Discussion:
[ceph-users] Decommissioning cluster - rebalance questions
s***@turka.nl
2018-12-03 15:41:36 UTC
Permalink
Hi,

Currently I am decommissioning an old cluster.

For example, I want to remove OSD Server X with all its OSD's.

I am following these steps for all OSD's of Server X:
- ceph osd out <osd>
- Wait for rebalance (active+clean)
- On OSD: service ceph stop osd.<osd>

Once the steps above are performed, the following steps should be
performed:
- ceph osd crush remove osd.<osd>
- ceph auth del osd.<osd>
- ceph osd rm <osd>


What I don't get is, when I perform 'ceph osd out <osd>' the cluster is
rebalancing, but when I perform 'ceph osd crush remove osd.<osd>' it
again starts to rebalance. Why does this happen? The cluster should be
already balanced after out'ed the osd. I didn't expect another rebalance
with removing the OSD from the CRUSH map.

Thanks!

Sinan Polat
Paul Emmerich
2018-12-03 16:35:27 UTC
Permalink
There's unfortunately a difference between an osd with weight 0 and
removing one item (OSD) from the crush bucket :(

If you want to remove the whole cluster completely anyways: either
keep it as down+out in the CRUSH map, i.e., just skip the last step.

_____

__What this exercise asks__
1 – Please extract the stretch from "Sinan Polat" through "the last step." from the Ceph decommissioning thread.
2 – Answer these from the Ceph decommissioning thread:
(a) What state must the cluster reach before the OSD service is stopped?
(b) Which command deletes the OSD's authentication entry?
(c) According to the reply, how can an OSD be left in the CRUSH map if the whole cluster is being removed?

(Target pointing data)

_____

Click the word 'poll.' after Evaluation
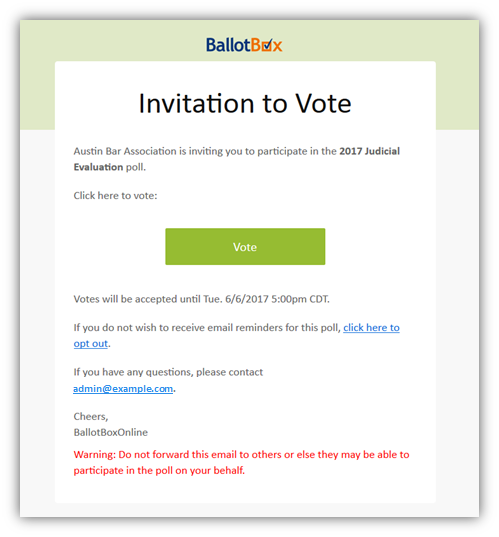This screenshot has width=499, height=537. pyautogui.click(x=136, y=167)
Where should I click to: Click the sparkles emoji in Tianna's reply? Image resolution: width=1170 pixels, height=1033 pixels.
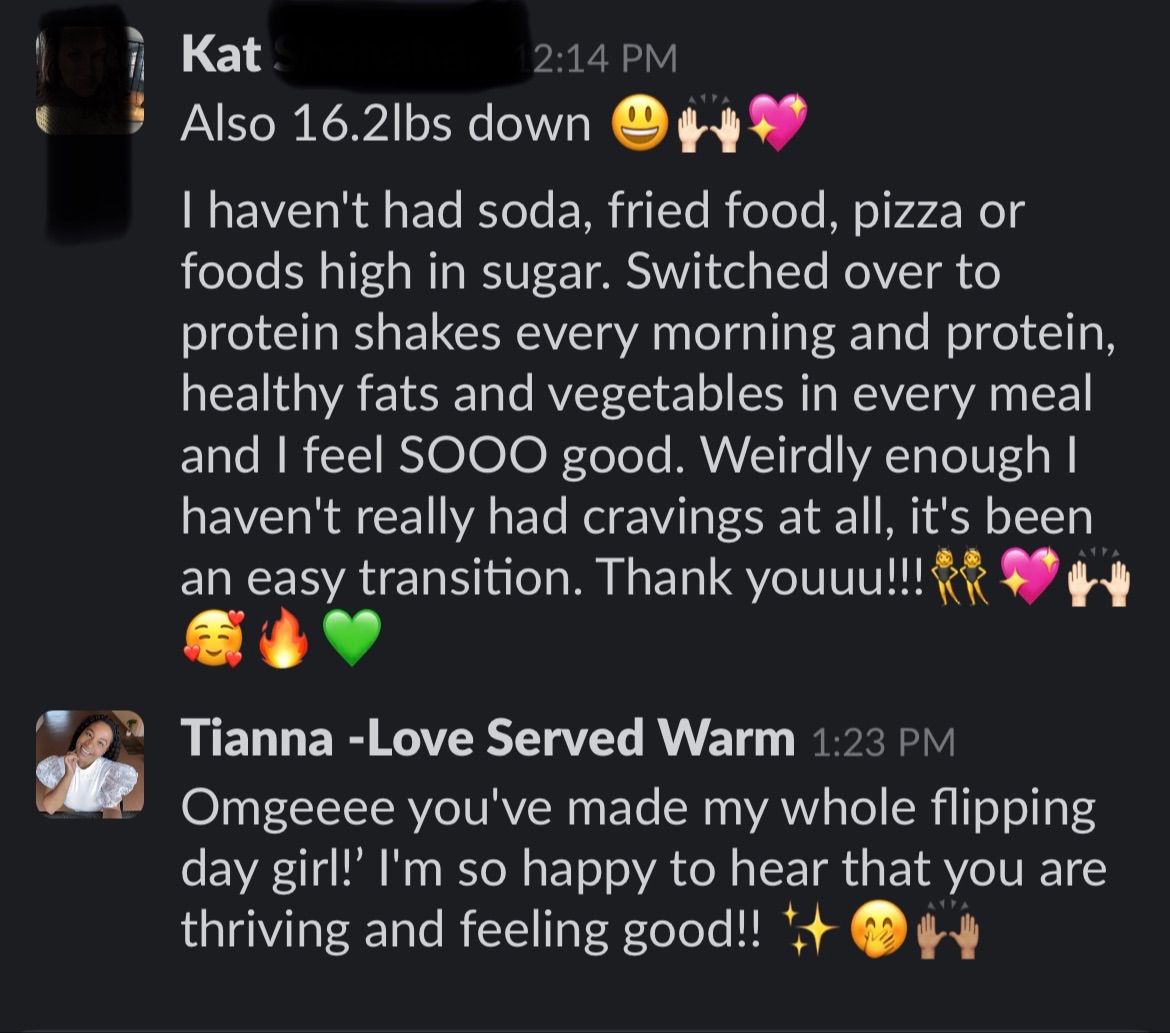(x=809, y=932)

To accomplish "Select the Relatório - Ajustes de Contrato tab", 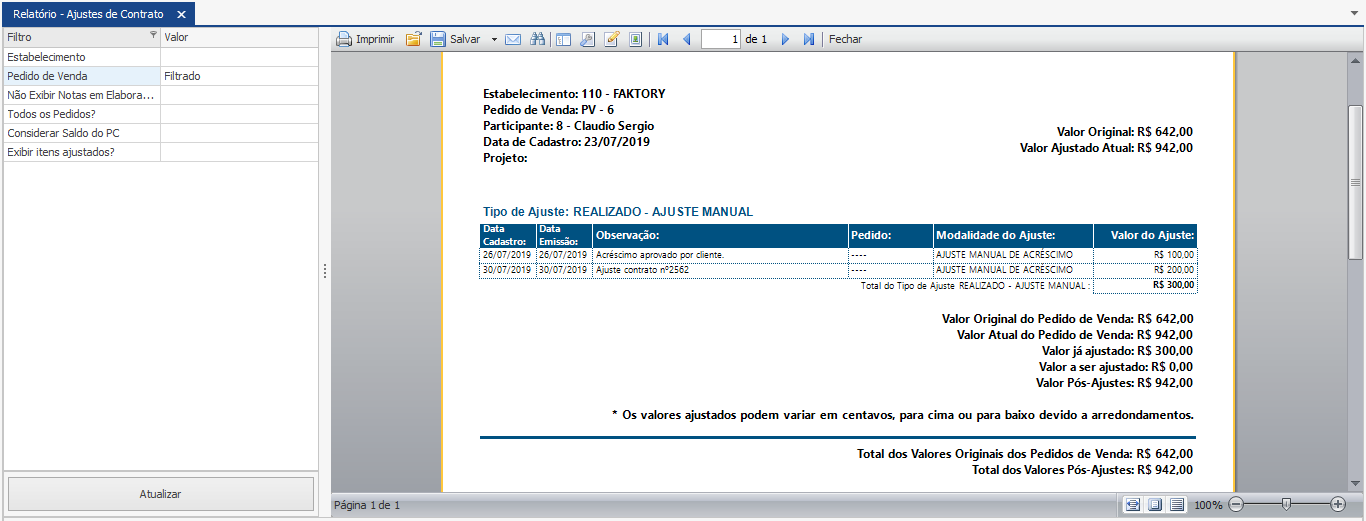I will (88, 14).
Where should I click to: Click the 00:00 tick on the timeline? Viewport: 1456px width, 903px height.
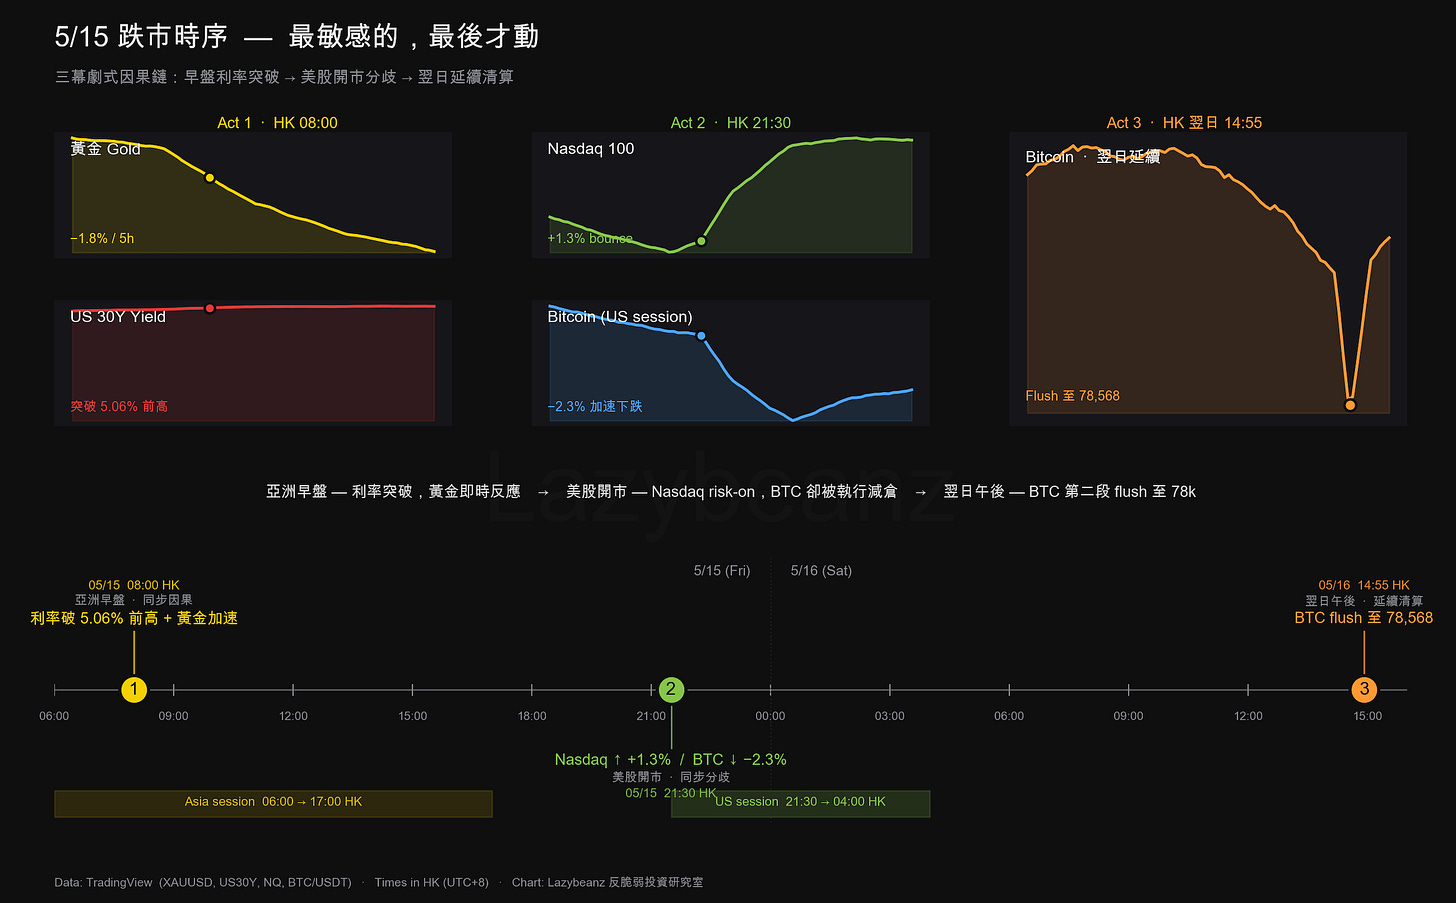[770, 716]
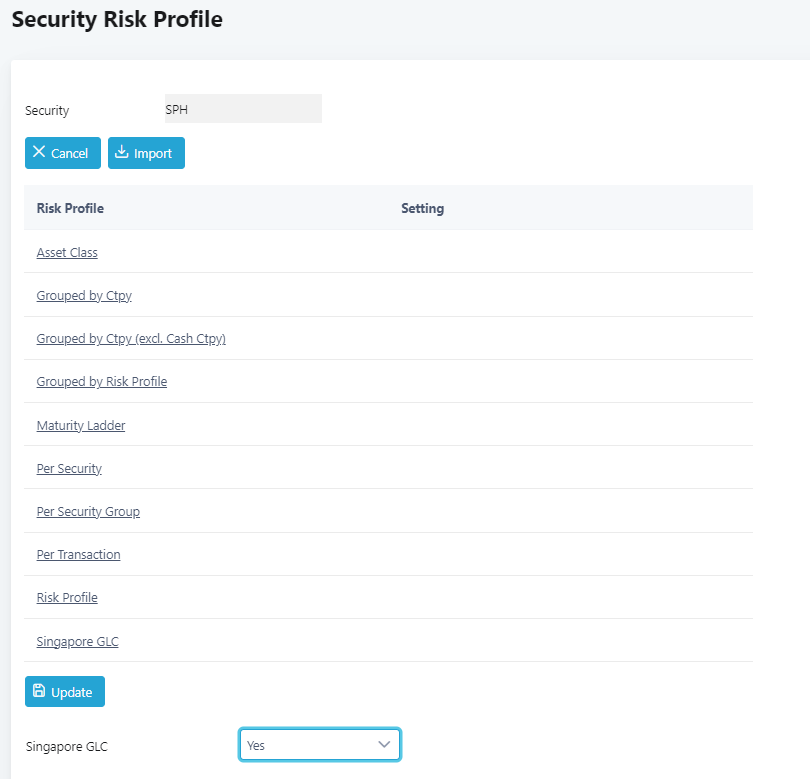Click the Security field showing SPH
Image resolution: width=810 pixels, height=779 pixels.
click(x=243, y=108)
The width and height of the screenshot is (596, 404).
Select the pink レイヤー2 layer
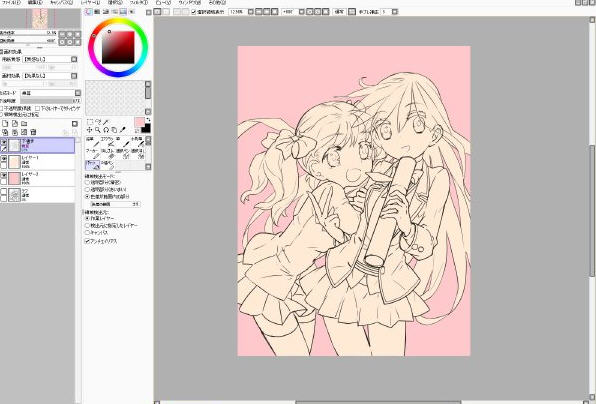38,178
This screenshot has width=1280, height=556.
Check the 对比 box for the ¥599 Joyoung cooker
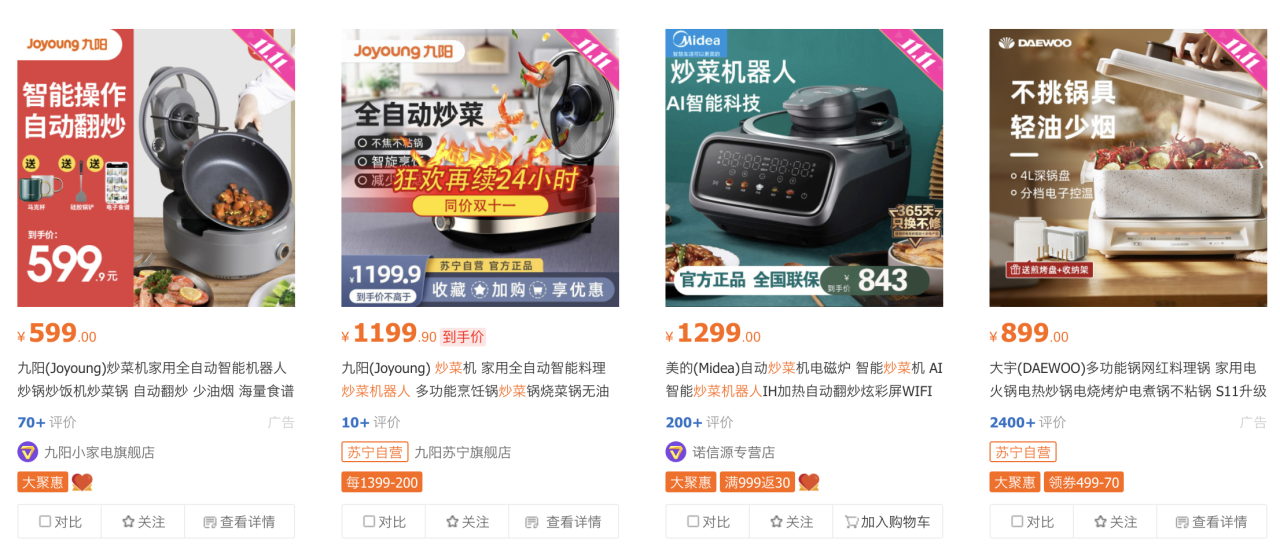click(x=60, y=522)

_____

__Expected answers__
1 –
Sinan Polat
Paul Emmerich
2018-12-03 16:35:27 UTC
Permalink
There's unfortunately a difference between an osd with weight 0 and
removing one item (OSD) from the crush bucket :(

If you want to remove the whole cluster completely anyways: either
keep it as down+out in the CRUSH map, i.e., just skip the last step.

2 –
(a) active+clean
(b) ceph auth del osd.<osd>
(c) Keep it as down+out in the CRUSH map and skip the last step.